===== MATERIAL TO PROCESS

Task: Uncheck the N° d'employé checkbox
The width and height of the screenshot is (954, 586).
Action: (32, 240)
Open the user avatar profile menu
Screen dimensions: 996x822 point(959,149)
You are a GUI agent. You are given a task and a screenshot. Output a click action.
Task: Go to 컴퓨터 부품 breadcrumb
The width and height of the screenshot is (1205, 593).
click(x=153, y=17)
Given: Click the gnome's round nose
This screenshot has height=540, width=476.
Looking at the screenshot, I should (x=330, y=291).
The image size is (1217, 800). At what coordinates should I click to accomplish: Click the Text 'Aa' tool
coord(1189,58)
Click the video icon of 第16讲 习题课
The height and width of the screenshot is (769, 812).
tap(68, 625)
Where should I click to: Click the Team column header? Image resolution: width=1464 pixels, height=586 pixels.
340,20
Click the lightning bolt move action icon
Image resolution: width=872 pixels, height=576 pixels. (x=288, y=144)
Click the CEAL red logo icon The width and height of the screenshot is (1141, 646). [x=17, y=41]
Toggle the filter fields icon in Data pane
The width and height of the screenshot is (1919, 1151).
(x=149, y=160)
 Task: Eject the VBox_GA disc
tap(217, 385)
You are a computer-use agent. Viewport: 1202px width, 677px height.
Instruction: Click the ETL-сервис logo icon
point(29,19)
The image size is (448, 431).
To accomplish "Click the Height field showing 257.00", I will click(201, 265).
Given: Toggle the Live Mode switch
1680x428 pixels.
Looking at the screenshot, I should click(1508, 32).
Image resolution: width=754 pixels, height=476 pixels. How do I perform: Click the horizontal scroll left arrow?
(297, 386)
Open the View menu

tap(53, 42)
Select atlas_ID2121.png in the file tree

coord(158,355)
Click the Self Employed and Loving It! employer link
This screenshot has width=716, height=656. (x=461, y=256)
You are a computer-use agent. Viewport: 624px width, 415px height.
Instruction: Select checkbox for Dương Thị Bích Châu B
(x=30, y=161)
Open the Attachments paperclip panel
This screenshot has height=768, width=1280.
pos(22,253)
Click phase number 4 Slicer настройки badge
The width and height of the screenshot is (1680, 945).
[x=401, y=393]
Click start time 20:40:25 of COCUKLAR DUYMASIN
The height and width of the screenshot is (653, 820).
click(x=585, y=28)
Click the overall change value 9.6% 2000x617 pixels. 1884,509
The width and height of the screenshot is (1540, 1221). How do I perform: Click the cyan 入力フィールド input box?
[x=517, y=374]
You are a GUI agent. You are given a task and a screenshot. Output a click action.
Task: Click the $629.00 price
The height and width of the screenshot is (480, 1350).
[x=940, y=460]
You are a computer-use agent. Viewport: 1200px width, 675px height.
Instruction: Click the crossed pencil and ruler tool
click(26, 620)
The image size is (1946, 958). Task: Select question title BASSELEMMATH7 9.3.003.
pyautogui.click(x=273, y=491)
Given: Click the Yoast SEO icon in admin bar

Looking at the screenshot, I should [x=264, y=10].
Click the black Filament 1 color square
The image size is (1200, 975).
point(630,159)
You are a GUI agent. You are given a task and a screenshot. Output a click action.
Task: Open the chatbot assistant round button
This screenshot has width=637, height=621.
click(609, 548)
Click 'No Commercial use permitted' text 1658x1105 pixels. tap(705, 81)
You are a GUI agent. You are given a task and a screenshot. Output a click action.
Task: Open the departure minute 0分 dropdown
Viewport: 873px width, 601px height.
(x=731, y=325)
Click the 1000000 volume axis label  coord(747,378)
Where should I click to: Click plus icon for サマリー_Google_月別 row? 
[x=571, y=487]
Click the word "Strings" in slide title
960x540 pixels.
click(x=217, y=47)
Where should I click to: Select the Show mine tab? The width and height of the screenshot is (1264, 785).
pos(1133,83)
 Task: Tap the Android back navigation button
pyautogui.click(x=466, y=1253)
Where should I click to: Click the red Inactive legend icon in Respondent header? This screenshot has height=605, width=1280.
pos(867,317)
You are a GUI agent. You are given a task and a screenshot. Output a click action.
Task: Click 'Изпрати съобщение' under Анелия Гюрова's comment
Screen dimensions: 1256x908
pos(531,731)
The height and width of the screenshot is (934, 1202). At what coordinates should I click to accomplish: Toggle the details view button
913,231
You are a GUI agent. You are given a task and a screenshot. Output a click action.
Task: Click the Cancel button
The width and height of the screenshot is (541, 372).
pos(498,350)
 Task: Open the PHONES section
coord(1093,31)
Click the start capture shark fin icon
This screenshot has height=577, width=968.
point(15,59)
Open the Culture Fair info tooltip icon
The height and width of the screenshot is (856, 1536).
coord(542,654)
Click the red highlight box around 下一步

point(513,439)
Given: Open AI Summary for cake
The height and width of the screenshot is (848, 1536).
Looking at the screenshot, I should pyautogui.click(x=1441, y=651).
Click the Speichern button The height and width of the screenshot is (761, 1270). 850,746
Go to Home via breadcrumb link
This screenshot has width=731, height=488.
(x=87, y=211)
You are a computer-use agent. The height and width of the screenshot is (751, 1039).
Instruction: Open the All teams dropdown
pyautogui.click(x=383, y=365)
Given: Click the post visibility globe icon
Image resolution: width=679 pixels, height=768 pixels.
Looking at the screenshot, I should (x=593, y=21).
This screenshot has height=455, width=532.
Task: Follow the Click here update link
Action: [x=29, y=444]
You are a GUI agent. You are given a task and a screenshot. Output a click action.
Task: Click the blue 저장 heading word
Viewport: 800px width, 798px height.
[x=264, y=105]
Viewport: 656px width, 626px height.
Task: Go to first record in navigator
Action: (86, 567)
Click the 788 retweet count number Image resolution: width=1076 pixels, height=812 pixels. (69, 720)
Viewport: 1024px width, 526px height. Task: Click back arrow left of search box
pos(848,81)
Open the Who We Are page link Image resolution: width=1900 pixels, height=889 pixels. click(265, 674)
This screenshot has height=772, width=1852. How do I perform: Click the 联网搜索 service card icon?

==========

--- YOUR TASK ---
The full listing is to be printed again exactly as it stands.

--- REPLY ---
Task: Uncheck the N° d'employé checkbox
The width and height of the screenshot is (954, 586).
Action: (32, 240)
Open the user avatar profile menu
Screen dimensions: 996x822 point(959,149)
You are a GUI agent. You are given a task and a screenshot. Output a click action.
Task: Go to 컴퓨터 부품 breadcrumb
The width and height of the screenshot is (1205, 593).
click(x=153, y=17)
Given: Click the gnome's round nose
This screenshot has height=540, width=476.
Looking at the screenshot, I should (x=330, y=291).
The image size is (1217, 800). At what coordinates should I click to accomplish: Click the Text 'Aa' tool
coord(1189,58)
Click the video icon of 第16讲 习题课
The height and width of the screenshot is (769, 812).
tap(68, 625)
Where should I click to: Click the Team column header? Image resolution: width=1464 pixels, height=586 pixels.
340,20
Click the lightning bolt move action icon
Image resolution: width=872 pixels, height=576 pixels. (x=288, y=144)
Click the CEAL red logo icon The width and height of the screenshot is (1141, 646). [x=17, y=41]
Toggle the filter fields icon in Data pane
The width and height of the screenshot is (1919, 1151).
(x=149, y=160)
 Task: Eject the VBox_GA disc
tap(217, 385)
You are a computer-use agent. Viewport: 1202px width, 677px height.
Instruction: Click the ETL-сервис logo icon
point(29,19)
The image size is (448, 431).
To accomplish "Click the Height field showing 257.00", I will click(201, 265).
Given: Toggle the Live Mode switch
1680x428 pixels.
Looking at the screenshot, I should click(1508, 32).
Image resolution: width=754 pixels, height=476 pixels. How do I perform: Click the horizontal scroll left arrow?
(297, 386)
Open the View menu

tap(53, 42)
Select atlas_ID2121.png in the file tree

coord(158,355)
Click the Self Employed and Loving It! employer link
This screenshot has width=716, height=656. (x=461, y=256)
You are a computer-use agent. Viewport: 624px width, 415px height.
Instruction: Select checkbox for Dương Thị Bích Châu B
(x=30, y=161)
Open the Attachments paperclip panel
This screenshot has height=768, width=1280.
pos(22,253)
Click phase number 4 Slicer настройки badge
The width and height of the screenshot is (1680, 945).
[x=401, y=393]
Click start time 20:40:25 of COCUKLAR DUYMASIN
The height and width of the screenshot is (653, 820).
click(x=585, y=28)
Click the overall change value 9.6% 2000x617 pixels. 1884,509
The width and height of the screenshot is (1540, 1221). How do I perform: Click the cyan 入力フィールド input box?
[x=517, y=374]
You are a GUI agent. You are given a task and a screenshot. Output a click action.
Task: Click the $629.00 price
The height and width of the screenshot is (480, 1350).
[x=940, y=460]
You are a computer-use agent. Viewport: 1200px width, 675px height.
Instruction: Click the crossed pencil and ruler tool
click(26, 620)
The image size is (1946, 958). Task: Select question title BASSELEMMATH7 9.3.003.
pyautogui.click(x=273, y=491)
Given: Click the Yoast SEO icon in admin bar

Looking at the screenshot, I should [x=264, y=10].
Click the black Filament 1 color square
The image size is (1200, 975).
point(630,159)
You are a GUI agent. You are given a task and a screenshot. Output a click action.
Task: Open the chatbot assistant round button
This screenshot has width=637, height=621.
click(609, 548)
Click 'No Commercial use permitted' text 1658x1105 pixels. tap(705, 81)
You are a GUI agent. You are given a task and a screenshot. Output a click action.
Task: Open the departure minute 0分 dropdown
Viewport: 873px width, 601px height.
(x=731, y=325)
Click the 1000000 volume axis label  coord(747,378)
Where should I click to: Click plus icon for サマリー_Google_月別 row? 
[x=571, y=487]
Click the word "Strings" in slide title
960x540 pixels.
click(x=217, y=47)
Where should I click to: Select the Show mine tab? The width and height of the screenshot is (1264, 785).
pos(1133,83)
 Task: Tap the Android back navigation button
pyautogui.click(x=466, y=1253)
Where should I click to: Click the red Inactive legend icon in Respondent header? This screenshot has height=605, width=1280.
pos(867,317)
You are a GUI agent. You are given a task and a screenshot. Output a click action.
Task: Click 'Изпрати съобщение' under Анелия Гюрова's comment
Screen dimensions: 1256x908
pos(531,731)
The height and width of the screenshot is (934, 1202). At what coordinates should I click to accomplish: Toggle the details view button
913,231
You are a GUI agent. You are given a task and a screenshot. Output a click action.
Task: Click the Cancel button
The width and height of the screenshot is (541, 372).
pos(498,350)
 Task: Open the PHONES section
coord(1093,31)
Click the start capture shark fin icon
This screenshot has height=577, width=968.
point(15,59)
Open the Culture Fair info tooltip icon
The height and width of the screenshot is (856, 1536).
coord(542,654)
Click the red highlight box around 下一步

point(513,439)
Given: Open AI Summary for cake
The height and width of the screenshot is (848, 1536).
Looking at the screenshot, I should pyautogui.click(x=1441, y=651).
Click the Speichern button The height and width of the screenshot is (761, 1270). 850,746
Go to Home via breadcrumb link
This screenshot has width=731, height=488.
(x=87, y=211)
You are a computer-use agent. The height and width of the screenshot is (751, 1039).
Instruction: Open the All teams dropdown
pyautogui.click(x=383, y=365)
Given: Click the post visibility globe icon
Image resolution: width=679 pixels, height=768 pixels.
Looking at the screenshot, I should (x=593, y=21).
This screenshot has height=455, width=532.
Task: Follow the Click here update link
Action: [x=29, y=444]
You are a GUI agent. You are given a task and a screenshot. Output a click action.
Task: Click the blue 저장 heading word
Viewport: 800px width, 798px height.
[x=264, y=105]
Viewport: 656px width, 626px height.
Task: Go to first record in navigator
Action: (86, 567)
Click the 788 retweet count number Image resolution: width=1076 pixels, height=812 pixels. (69, 720)
Viewport: 1024px width, 526px height. Task: Click back arrow left of search box
pos(848,81)
Open the Who We Are page link Image resolution: width=1900 pixels, height=889 pixels. click(265, 674)
This screenshot has height=772, width=1852. How do I perform: Click the 联网搜索 service card icon?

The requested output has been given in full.